Over 70 per cent of pregnant women deliberately avoided taking medicines during pregnancy for fear of harming their baby

Q: "I'm pregnant and am avoiding taking any medication as I'm worried about the effect it could have on my baby. Is this a wise precaution?"

A: Dr Michael Twigg, research fellow at the University of East Anglia's School of Pharmacy, says: "A lot of women feel this way about taking medicines in pregnancy. In recent research we conducted we found over 70 per cent of pregnant women deliberately avoided taking medicines during pregnancy.

"The reasons included a fear of harming the unborn child, medication not being recommended or feeling as though they should endure as much as possible before taking medicines.

"Many medicines can be used safely during pregnancy to avoid women suffering unnecessarily from common conditions they may experience, for example: headache, heartburn, constipation etc.

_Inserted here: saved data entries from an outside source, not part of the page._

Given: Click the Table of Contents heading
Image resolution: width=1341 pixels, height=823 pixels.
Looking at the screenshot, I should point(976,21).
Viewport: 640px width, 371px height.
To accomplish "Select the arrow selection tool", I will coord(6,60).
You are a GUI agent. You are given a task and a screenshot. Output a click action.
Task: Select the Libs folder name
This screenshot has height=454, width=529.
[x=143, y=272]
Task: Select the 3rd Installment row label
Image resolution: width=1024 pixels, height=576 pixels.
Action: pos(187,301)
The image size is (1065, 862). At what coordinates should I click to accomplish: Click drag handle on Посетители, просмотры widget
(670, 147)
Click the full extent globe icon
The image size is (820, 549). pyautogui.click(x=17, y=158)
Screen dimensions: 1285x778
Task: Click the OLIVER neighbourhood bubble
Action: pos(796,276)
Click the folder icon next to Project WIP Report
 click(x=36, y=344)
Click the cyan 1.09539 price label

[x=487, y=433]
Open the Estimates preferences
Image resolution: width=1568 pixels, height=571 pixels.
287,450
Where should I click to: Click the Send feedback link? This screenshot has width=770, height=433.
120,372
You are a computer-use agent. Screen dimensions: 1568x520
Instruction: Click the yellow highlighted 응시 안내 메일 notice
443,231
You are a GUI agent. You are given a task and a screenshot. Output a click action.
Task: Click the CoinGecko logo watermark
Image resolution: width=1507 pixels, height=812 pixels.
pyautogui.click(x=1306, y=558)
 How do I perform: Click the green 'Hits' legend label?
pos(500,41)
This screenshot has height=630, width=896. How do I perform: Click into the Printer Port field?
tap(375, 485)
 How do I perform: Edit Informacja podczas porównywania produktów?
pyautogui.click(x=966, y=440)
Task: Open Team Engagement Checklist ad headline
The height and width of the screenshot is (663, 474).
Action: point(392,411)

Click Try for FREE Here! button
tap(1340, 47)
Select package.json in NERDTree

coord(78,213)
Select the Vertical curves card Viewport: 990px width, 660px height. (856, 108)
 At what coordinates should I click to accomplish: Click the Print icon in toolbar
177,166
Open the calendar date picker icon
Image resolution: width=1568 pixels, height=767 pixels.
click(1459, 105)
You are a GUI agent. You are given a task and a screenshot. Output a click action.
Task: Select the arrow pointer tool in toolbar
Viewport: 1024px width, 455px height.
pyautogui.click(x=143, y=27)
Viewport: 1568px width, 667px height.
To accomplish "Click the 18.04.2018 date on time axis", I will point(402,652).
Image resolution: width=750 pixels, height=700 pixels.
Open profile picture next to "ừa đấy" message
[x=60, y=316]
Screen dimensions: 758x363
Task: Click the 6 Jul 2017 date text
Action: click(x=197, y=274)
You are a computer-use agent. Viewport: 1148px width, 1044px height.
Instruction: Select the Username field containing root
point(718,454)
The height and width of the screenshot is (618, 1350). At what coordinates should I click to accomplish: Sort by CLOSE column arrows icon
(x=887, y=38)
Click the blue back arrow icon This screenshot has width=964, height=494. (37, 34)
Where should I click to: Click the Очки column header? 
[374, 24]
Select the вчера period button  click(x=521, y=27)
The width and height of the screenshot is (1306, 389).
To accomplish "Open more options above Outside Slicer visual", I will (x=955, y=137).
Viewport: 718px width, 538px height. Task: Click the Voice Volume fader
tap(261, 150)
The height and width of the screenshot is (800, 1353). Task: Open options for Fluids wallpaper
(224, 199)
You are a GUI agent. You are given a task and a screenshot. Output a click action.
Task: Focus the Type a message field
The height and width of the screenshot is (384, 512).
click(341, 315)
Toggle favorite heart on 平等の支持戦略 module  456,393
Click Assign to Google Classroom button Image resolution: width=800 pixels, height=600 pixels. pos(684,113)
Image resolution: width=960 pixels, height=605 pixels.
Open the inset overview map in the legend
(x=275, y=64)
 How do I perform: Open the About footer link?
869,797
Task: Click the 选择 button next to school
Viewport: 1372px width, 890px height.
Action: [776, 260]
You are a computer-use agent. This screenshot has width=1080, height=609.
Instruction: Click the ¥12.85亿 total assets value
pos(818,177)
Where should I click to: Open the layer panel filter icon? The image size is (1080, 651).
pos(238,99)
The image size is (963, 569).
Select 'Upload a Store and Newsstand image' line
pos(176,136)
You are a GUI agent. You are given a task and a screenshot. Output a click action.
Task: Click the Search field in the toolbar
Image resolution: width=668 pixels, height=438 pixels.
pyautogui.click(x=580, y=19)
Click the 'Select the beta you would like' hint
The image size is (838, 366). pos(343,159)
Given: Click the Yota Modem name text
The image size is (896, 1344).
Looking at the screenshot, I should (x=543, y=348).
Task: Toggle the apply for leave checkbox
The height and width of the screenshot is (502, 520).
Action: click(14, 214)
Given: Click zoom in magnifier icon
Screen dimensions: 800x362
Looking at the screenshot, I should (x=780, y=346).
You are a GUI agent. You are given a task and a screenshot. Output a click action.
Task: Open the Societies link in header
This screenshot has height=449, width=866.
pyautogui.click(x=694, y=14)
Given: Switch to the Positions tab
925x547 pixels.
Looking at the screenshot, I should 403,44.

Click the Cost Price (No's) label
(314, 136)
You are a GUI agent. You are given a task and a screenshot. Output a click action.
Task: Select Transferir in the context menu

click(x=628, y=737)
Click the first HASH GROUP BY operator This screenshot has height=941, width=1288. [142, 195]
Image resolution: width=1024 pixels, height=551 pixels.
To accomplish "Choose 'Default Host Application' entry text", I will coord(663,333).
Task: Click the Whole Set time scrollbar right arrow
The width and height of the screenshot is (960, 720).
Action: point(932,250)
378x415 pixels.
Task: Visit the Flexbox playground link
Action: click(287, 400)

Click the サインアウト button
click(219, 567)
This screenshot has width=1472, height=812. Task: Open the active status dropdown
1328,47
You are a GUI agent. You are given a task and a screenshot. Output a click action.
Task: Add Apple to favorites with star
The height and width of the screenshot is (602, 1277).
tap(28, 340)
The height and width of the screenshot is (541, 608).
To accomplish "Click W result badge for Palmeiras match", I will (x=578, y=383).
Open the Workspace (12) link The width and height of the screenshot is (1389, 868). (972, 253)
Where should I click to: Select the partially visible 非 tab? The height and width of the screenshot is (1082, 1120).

"Lots of women in our survey stated they didn't take medicines to treat these conditions and this may be related to the perceived risks associated with routine treatments.

"Commonly, the medicine packets and website advice is vague and provides no further guidance to pregnant women.

"The best advice is if you're unsure about whether you can take a medicine for a particular condition, speak to your midwife, pharmacist or GP who'll guide you as to what medicines are appropriate and which ones should be avoided.

"This will ensure you aren't putting your child at risk while at the same time not suffering unnecessarily yourself."